** BEGIN DOCUMENT SEGMENT **
Why you should consider joining a Toastmasters club
In this post, the 2nd of 8 in my Toastmasters series, I will tell you more about Toastmasters: what it is, how it works and why you should consider joining a club.
Toastmasters International is a non-profit educational organisation created in 1924 that operates clubs worldwide for the purpose of promoting communication, public speaking and leadership¹. As of today, there are more than 364000 members in more than 16200 clubs in 145 countries.
A club is a group of people who meet on a regular basis; it’s a friendly environment where you can practice your speaking skills and get plenty of feedback from the other members. After all, public speaking is like any other skill, only with regular feedback and deliberate practice you can improve.
The typical structure of a club meeting is in two parts.
Half of the meeting is dedicated to prepared speeches. Up to 4 people can book a slot in advance and prepare a speech they will have to deliver in front of their fellow members. Every speech is assessed by an assigned evaluator who will give feedback to the speaker in front of everyone else, effectively by delivering a short speech themselves. All the other members can also provide feedback either on post-it notes or online messages if the meeting is online.
The other half of the meeting is dedicated to impromptu speaking, in Toastmasters jargon “Table Topics”. A Table Topics Master will prepare a list of questions on a certain topic and the participants will have to answer by delivering an impromptu speech for up to 2 minutes. All Table Topics participants will also receive an evaluation by a Table Topics Evaluator. Another post dedicated to Table Topics and impromptu speaking will be coming soon.
At the end of the meeting, the President will assign awards to the best speaker, the best Table Topic speaker and the best evaluator.
** END DOCUMENT SEGMENT **
** BEGIN EXTRACTED MATERIAL **
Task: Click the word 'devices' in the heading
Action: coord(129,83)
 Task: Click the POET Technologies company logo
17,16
** END EXTRACTED MATERIAL **
** BEGIN EXTRACTED MATERIAL **
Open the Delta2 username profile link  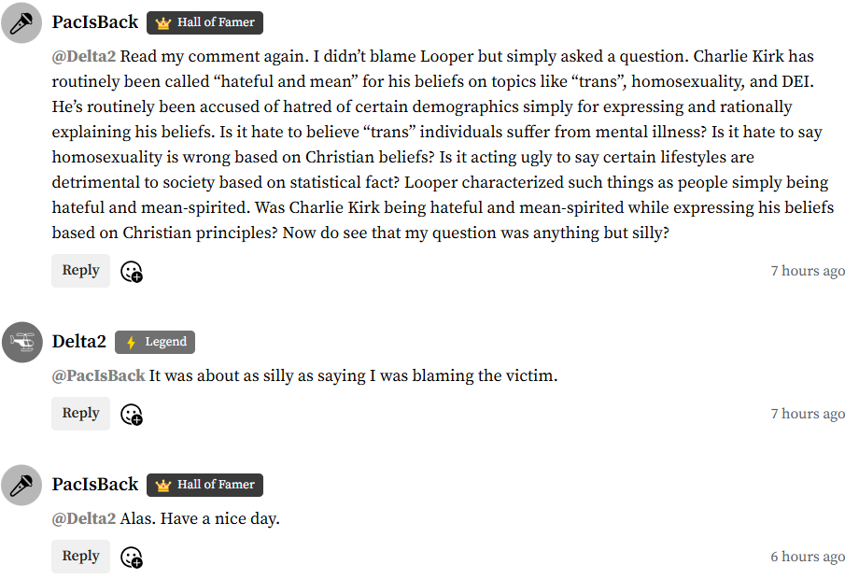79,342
** END EXTRACTED MATERIAL **
** BEGIN EXTRACTED MATERIAL **
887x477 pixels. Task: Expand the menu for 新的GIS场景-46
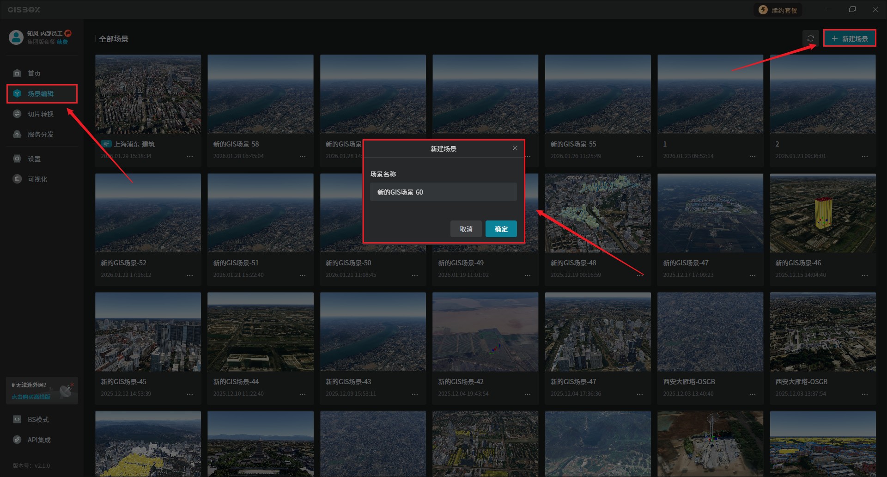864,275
** END EXTRACTED MATERIAL **
→ **WHAT THIS EXERCISE ASKS**
1 > Reproduce the Toastmasters post word for word, from "Why you should consider joining a Toastmasters" to "joining a club.".
2 > Carry the Toastmasters post on from its final sentence.
These rows have no connection to the Toastmasters post.

→ **EXERCISE ANSWERS**
1 >
Why you should consider joining a Toastmasters club
In this post, the 2nd of 8 in my Toastmasters series, I will tell you more about Toastmasters: what it is, how it works and why you should consider joining a club.

2 >
Apart from delivering a prepared or an impromptu speech, there are many other opportunities to practice your public speaking skills during a club meeting. That is thanks to the so-called functionary roles, which are essential to run a meeting. We already mentioned Table Topics Master and Speech Evaluator. Here is a list of the others:
- Toastmaster: effectively runs the meeting going through the agenda and calling all the speakers on stage.
- Timekeeper: time is key during a meeting, all speeches have time constraints and the timekeeper is the one who enforces them using a traffic light system to notify the speakers.
- Grammarian: listens to all speakers and provides feedback at the end of the meeting about the use of the language, including figures of speech, rhetorical devices and filler words. Also defines the word of the day, explains its meaning at the beginning of the meeting and encourages all the speakers to use it when they speak.
- General Evaluator: usually a guest from another club who gives feedback on the whole meeting and all the functionary roles at the end of the meeting.
Any club member can and is encouraged to take any of these roles to practice their communication, public speaking and leadership skills.
Every club is run by a committee. The committee members are:
- President: directs the club, leads the committee, and represents the club on Area and District councils.
- VP of Education: handles educational program, makes sure members are making progress towards their objectives and organises the agenda for the club meetings.
- VP of Membership: responsible for keeping up and increasing the number of members.
- VP of Public Relations: looks afters the club’s image, both internally and externally.
- Secretary: responsible for the club’s records and administration.
- Treasurer: in charge of the club’s finances.
- Sergeant at Arms: looks after the logistics of every meeting, and effectively hosts the meeting.
- VP of Mentorship: promotes mentorship in the club and ensures every club member has a mentor.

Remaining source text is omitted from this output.